This is a family column! And there you go, using the first porn reference ever used on broadcast TV, as June said to Ward: “…..You’re being a little rough on the beaver.”
BWAHAHAHAHAHAHAHAHAHAHAHAHAHAHAHAHAHA!
Teh One is just beyond words. I would like to think that once he finally screws things up so badly that even his ego won’t let him go on that he will pull out his REAL LEGAL birth certificate and say “Well, look what I just found….and I guess I can’t really be the Pee-Resident unless I change the constitution. And of course, as Teh One, I can make that happen with a wave of the hand and stroke of the pen.”
KP
Now Craig….we don’t wan’t to play into their fantasies and dreams. Nothing like a little B&D/S&M to make some cretins (with apologies to the better cretins)smile.
I sure do wish the 2010 mid-term elections would hurry up!
And Geithner was duh man to lead our Treasury, eh?
Go figure!
“I dunno, Beav, here’s a shovel. Maybe you’ll find a way out. Just keep digging.”
HAAAAAA!!! Dig to China, Beav!!
Don’t worry, the “We’ll help refinance your mortgage” will morph into “what mortgage, you don’t need no stinking mortgage – we’ll pay it off for you”.
We’re the suckers who will “redistribute” the payments from them to us.
He was too busy trying to figure out turbotax.
iamsaved, at the rate they are going, it would have been cheaper just to pay off all the mortgages.
yeah so does ACORN and the millions of new illegals who will be voting…
#3 – Not sure after reading that whether I should be more angry (is it possible?) or more scared.
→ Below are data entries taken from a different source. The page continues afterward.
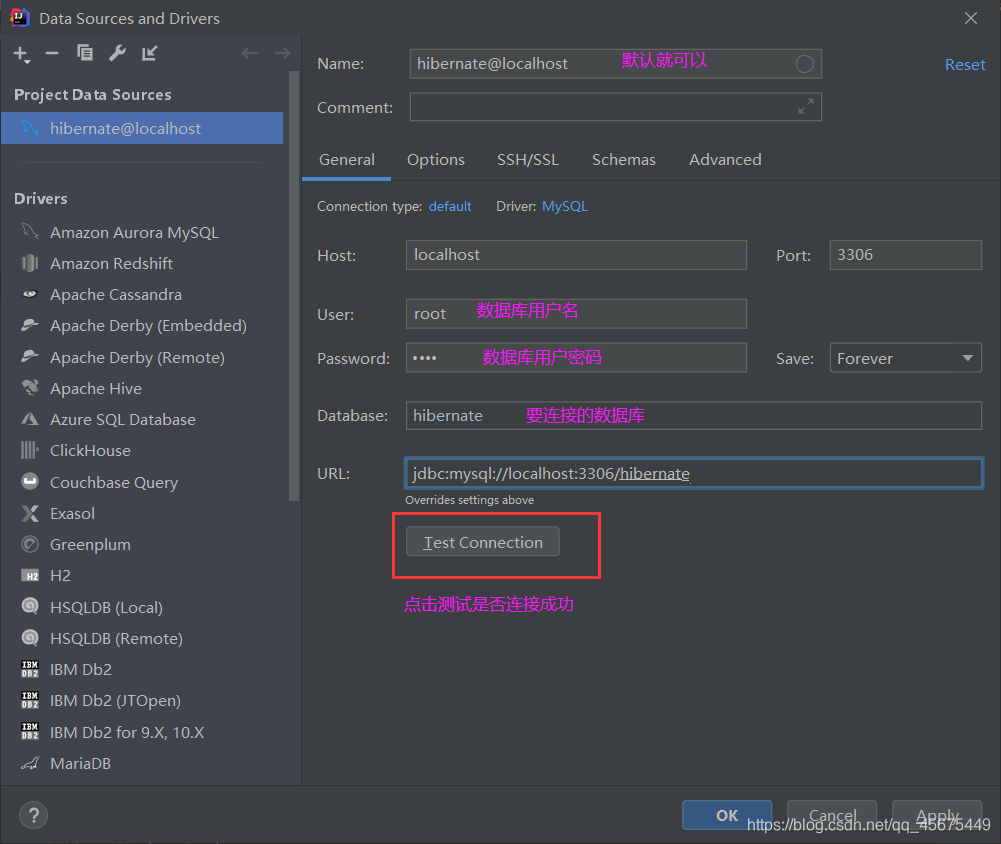This screenshot has height=844, width=1001.
Task: Switch to the SSH/SSL tab
Action: (x=528, y=159)
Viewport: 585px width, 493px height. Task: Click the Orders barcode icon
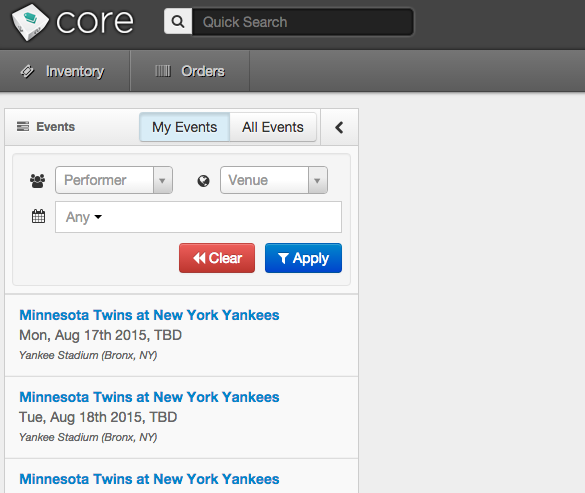[163, 71]
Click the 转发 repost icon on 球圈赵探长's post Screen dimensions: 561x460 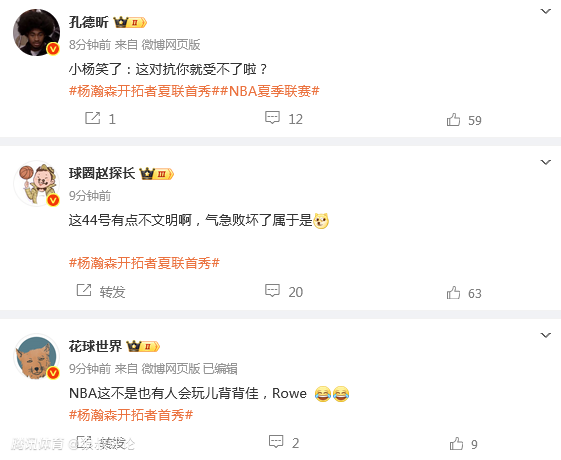pos(84,290)
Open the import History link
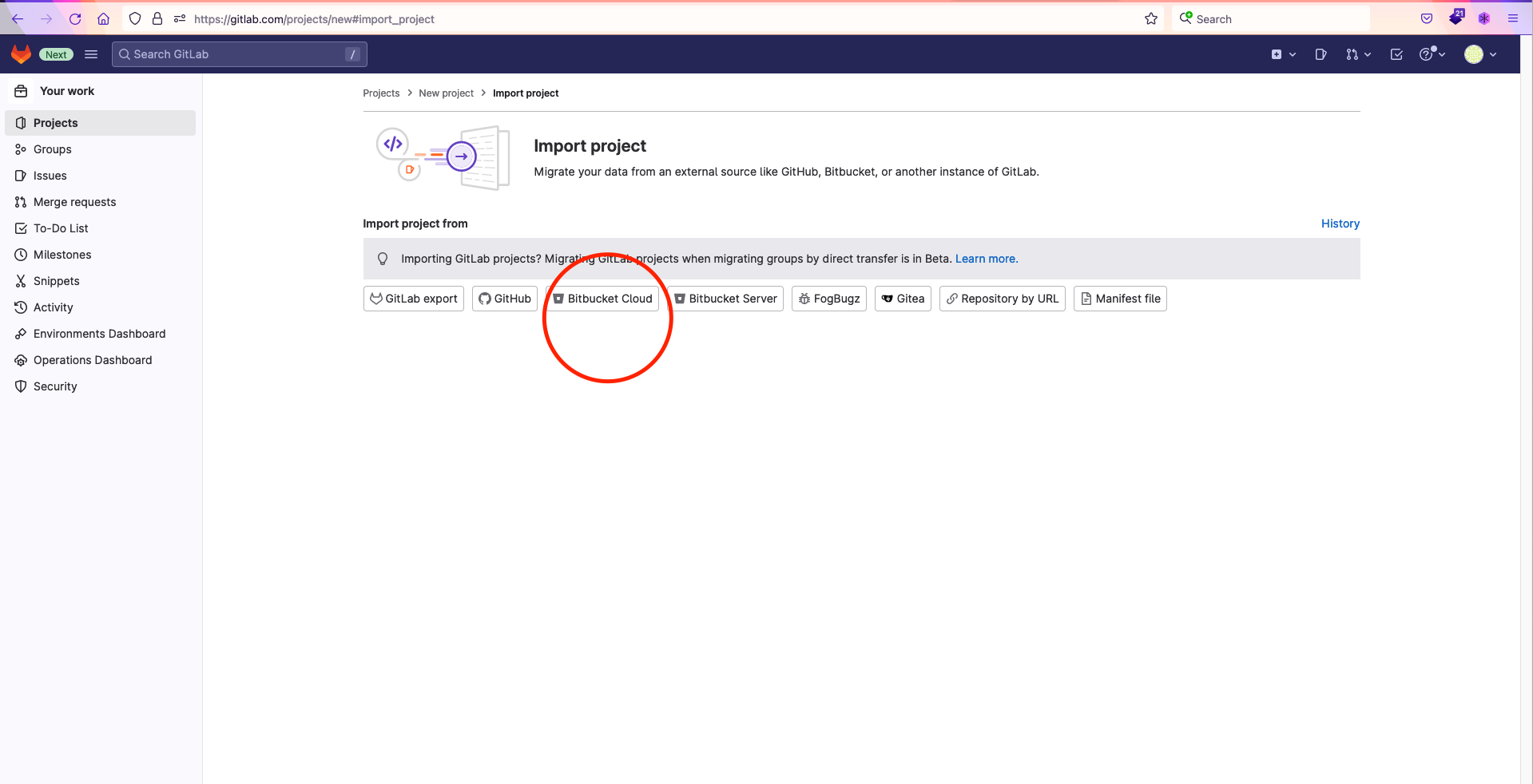 (x=1340, y=224)
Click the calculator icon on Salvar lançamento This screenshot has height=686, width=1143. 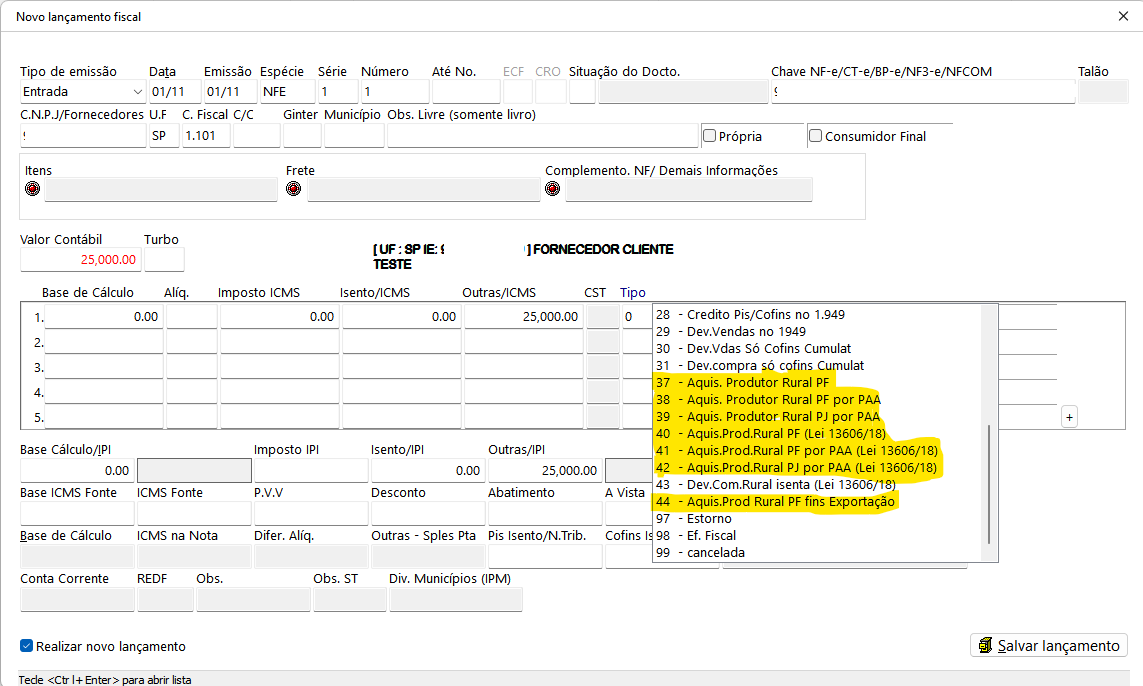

Ugh!
Everyone needs to read this
Did they really expect prime borrowers to remain current on their payments while everyone around them was being bailed out? The doubling in delinquency rates is proof that prime borrowers are neither blind nor stupid.
AAArrrrrrrrrrrrgggggghhhhh…. This can’t end well. I’m starting understand how our forebears felt in the pits of their stomachs. We can talk (like the UN) all day, but sooner or later, we’re going to have to take action to get this thing turned around. Action usually means sacrifices of the highest order. Forget 2010…. April 15th isn’t going to get here soon enough…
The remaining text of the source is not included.